500日ぶりくらいに観ましたが、やっぱりディティールの凄さは尋常じゃないですなあ。ストーリーの論理的なスジについては、監督も別にそれを通すつもりもなかったようだし、全体を通じて色々な「曖昧さ」はある作品だけど、それがマイナスに働いているということではなく、ディティールの凄さに面白みを感じた。カルシファーの微妙な表情の変化、出てくる食べ物の美味しそうなこと、まじないだらけのハウルの部屋、マルクルのかわいさ、荒地の魔女のユニークさ(この人物については奥が深いと思った。)。

「どうしてソフィーは魔力の無くなった荒地の魔女の介護をしたのだろう」「サリマン先生は結局死ぬほどしょうもない理由で戦争をしていたのかしら」などなど、キャラクターの行動論理で不明な点は多々あれど、「まあ、人間というのはよくわからんもんだ」としてそれはそれで納得するのがいいのだろうか。微妙なところである。千と千尋の神隠しハウルの動く城はストーリーを人に説明するのが難しいなあ。

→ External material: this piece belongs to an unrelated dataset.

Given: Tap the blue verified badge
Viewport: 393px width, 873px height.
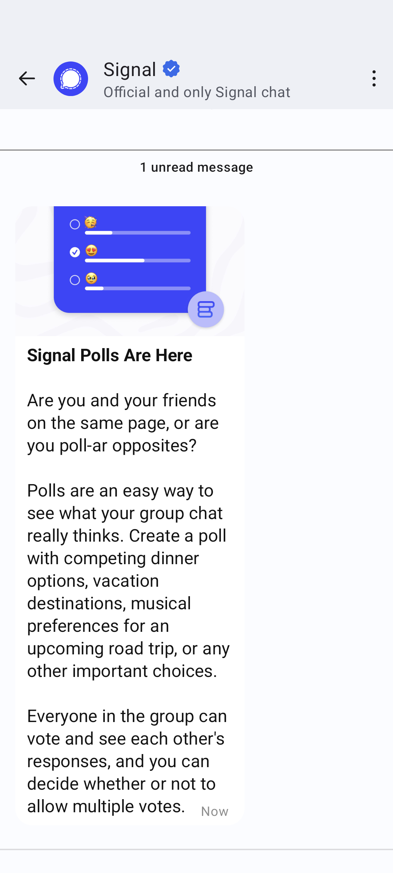Looking at the screenshot, I should (171, 69).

声優という点でいえば、この作品に限らず、キャラクターはプロの声優にやってほしいわい、というのは前々からの主張で、それを前提にすると、倍賞千恵子木村拓哉はどうか。んー、やっぱりどうしても、彼らの「名前」というのがキャラクターの後ろに透けて見えてしまう。これはどうにもならないところだ。それがウリなのだから、余計透けて見えてしまう。で、その透けて見えるものをさらに頑張って無視したとすると、どうか。個人的には木村さんは「悪くない」レベルというか印象だった。くぐもった声のところはちょっと聞き取りにくいところがあったけれど、そう悪くは無いと感じた。倍賞さんのほうが、若いソフィーというのはちょっとしんどいかなというところ。途中、老人から微妙に若返った状態になるシーンがあるけど、あのあたりナントモいえない中年的な声になっていたのは意図的なのか結果的なのか。ううむ。美輪明宏我修院達也神木隆之介はバッチグーだね。